2)  The stated “perhaps” closure policy at Torrens A, not B (or were they foxing for capacity payments?).

This has also been compounded by the ongoing unavailability of the large Pelican Point combined cycle gas turbine in the state (shown in the trend below from NEM-Review) which would, were it available, be going a long way to alleviating the tight supply/demand balance and so some way to alleviating higher prices:


(yes, I realise that I should probably have coloured Pelican Point as something other than green!)

The NEM does have some big challenges ahead, from the point today where the industry transition is poised to accelerate – especially if an aspirational (i.e. vote-buying?) Labor 50% by 2030 brain-wave does evolve into considered & serious policy (i.e. built in a way that it does not make a 50% level “easier” to reach by virtue of the exit of significant slabs of large-scale industrial energy use from the country).

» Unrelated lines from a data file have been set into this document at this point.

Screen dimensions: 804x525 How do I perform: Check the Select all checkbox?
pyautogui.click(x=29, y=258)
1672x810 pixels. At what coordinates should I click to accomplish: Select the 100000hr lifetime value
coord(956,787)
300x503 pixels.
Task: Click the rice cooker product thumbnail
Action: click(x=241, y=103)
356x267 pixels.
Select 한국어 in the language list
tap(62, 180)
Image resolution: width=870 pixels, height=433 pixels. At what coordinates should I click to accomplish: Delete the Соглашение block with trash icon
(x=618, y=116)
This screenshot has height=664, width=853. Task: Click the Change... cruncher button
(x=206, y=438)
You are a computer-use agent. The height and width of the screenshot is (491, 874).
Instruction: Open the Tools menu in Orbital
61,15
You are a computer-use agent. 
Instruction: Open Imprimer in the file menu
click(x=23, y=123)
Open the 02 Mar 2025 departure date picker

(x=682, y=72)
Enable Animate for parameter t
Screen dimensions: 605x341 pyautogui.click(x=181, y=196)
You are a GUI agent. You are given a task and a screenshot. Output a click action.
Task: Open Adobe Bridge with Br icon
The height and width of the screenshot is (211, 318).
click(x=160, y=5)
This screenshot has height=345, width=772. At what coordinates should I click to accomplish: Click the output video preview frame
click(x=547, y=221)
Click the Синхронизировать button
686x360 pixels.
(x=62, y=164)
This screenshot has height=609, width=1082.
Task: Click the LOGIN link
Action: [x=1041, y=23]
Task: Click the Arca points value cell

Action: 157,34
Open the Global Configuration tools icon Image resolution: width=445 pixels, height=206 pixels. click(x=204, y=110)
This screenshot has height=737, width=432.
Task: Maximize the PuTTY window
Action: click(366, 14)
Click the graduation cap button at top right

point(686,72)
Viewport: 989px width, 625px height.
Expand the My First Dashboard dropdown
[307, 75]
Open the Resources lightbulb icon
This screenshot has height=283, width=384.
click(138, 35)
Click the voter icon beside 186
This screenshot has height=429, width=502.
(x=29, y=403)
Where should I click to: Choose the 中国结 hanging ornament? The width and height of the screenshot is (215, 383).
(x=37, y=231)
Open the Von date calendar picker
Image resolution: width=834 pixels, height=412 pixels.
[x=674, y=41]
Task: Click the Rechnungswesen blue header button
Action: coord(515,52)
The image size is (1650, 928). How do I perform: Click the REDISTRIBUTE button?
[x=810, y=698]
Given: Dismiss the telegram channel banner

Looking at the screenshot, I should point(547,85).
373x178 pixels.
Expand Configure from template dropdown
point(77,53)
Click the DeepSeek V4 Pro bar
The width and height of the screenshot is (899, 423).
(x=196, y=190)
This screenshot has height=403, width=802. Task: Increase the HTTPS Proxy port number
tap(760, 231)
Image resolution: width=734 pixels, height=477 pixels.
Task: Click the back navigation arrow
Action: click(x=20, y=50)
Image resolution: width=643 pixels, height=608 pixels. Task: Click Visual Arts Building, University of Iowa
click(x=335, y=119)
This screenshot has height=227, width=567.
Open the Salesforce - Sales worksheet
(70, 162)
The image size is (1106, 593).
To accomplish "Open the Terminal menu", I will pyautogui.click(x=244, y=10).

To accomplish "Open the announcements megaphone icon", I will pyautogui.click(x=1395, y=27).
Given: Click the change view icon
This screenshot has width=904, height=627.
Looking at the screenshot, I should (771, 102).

Who was it who called this a “diabolical problem”?

One organisation that might help us all wade our way through the swamp of climate/renewables/energy policy is the AEMO, which coincidentally has scheduled some sessions in all capital cities in the next 2 weeks titled “Renewable Energy and the NEM”.

Given that the note I received stated “Please feel free to extend this invitation to any colleagues that have an interest in Renewable Energy and might like to attend”, I hope they won’t mind if I provide the dates as follows:

State Date Venue Address
Melbourne Monday 3 August Intercontinental Melbourne Rialto 495 Collins St
Brisbane Wednesday 5 August Brisbane Marriott 515 Queen St
Canberra Tuesday 11 August Crowne Plaza 1 Binara St
Sydney Wednesday 12 August Pullman Quay Grand Sydney Harbour 61 Macquarie St
Adelaide Wednesday 19 August Crowne Plaza 16 Hindmarsh Square
Hobart Tuesday 25 August The Old Woolstore 1 Macquarie St

If you would like to know more (i.e. so I don’t list their contact details openly on the web) just contact me direct or leave a comment below.

About the Author

Paul McArdle
One of three founders of Global-Roam back in 2000, Paul has been CEO of the company since that time. As an author on WattClarity, Paul's focus has been to help make the electricity market more understandable.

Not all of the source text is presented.